I was born in Italy, and I hold an European Union passport (as the Swiss one, linked to the citizenship of a Member State)

therefore, I wrote already in the past about the not-so-nice picture projected by the figures on asylum seekers: we Europeans, despite all our past, did not take our fair share of refugees.

specifically, with unrest now in Tunisia, Egypt, Albania, Algeria, we can expect that the first ones to seek asylum will be the well-healed linked to the past regime: the jet refugees, able to reach places where it is safer, maybe through agreements between the new governments in their home countries and foreign countries.

others, will try to reach existing communities abroad (maybe with those currently abroad partially returning, and those willing to run away replacing them), but, again, using “almost civilized” channels (airlines, scheduled travel, special charters, and so on).

considering our past experience (pick up any European newspaper during any summer), we can also brace for a new humanitarian crisis.

it is cold, in the Mediterranean. and maybe people will try to escape using the illegal immigrants’ route.

some will seek asylum because they are too irrelevant on the big scheme to receive the means and hospitality given to more important members of the past regime, but still too linked to them to be safe in their own country.

some will just be economic migrants that, instead of waiting for Summer 2011, will decide to take the risk now, to be able to pretend that they too are asylum seekers.

but both will risk dearly- and probably no e-democracy activists or propagandists abroad will care applying political pressure to make the issue manageable.

look at the map: Italy, Greece, France, Spain will probably be the main destinations- the first one, as part of its territory is just on the shores of Tunisia, the first two also due to the extent and porosity of their coastal lines (i.e. you can patrol them, but closing them? difficult), and the others because sizeable communities exist (Morocco is not considered at risk right now- but somebody invoked a potential domino effect, reminding the scenario represented within an old book, “Total War 2007”).

in any case: the southern border is a Schengen border- and, in my humble opinion, as I wrote time and again, should be managed as a shared burden.
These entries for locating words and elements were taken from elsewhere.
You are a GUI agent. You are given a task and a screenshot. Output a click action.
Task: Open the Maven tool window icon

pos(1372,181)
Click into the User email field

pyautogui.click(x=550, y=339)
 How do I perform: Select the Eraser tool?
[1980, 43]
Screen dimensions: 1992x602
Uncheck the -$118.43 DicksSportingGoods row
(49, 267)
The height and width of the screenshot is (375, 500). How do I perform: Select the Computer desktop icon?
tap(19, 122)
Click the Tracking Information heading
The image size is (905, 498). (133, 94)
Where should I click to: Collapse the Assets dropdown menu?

a sudden influx of potential refugees would overload the system of the coastal countries- and it would make more sense to spread the issue, while keeping an eye on the humanitarian side (i.e. without splitting families, if any).

with the aim to let the true asylum seekers enter, and repatriate the economic migrants pretending to be asylum seekers, as this is what the current rules require (again- I wrote in the past what I think about immigration policy: but if these are the rules for non-EU immigration, do we have a choice?).

so, from tomorrow maybe all the supporters of e-democracy have something else to care about: the aftermath of transition- and the most humane way.

and, in this case, that vocal techno-minority can help achieve and maintain a huge visibility, without rockstars organizing concerts, but just individuals keeping on the front page the issue of managing the side-effects of e-democracy-based transitions.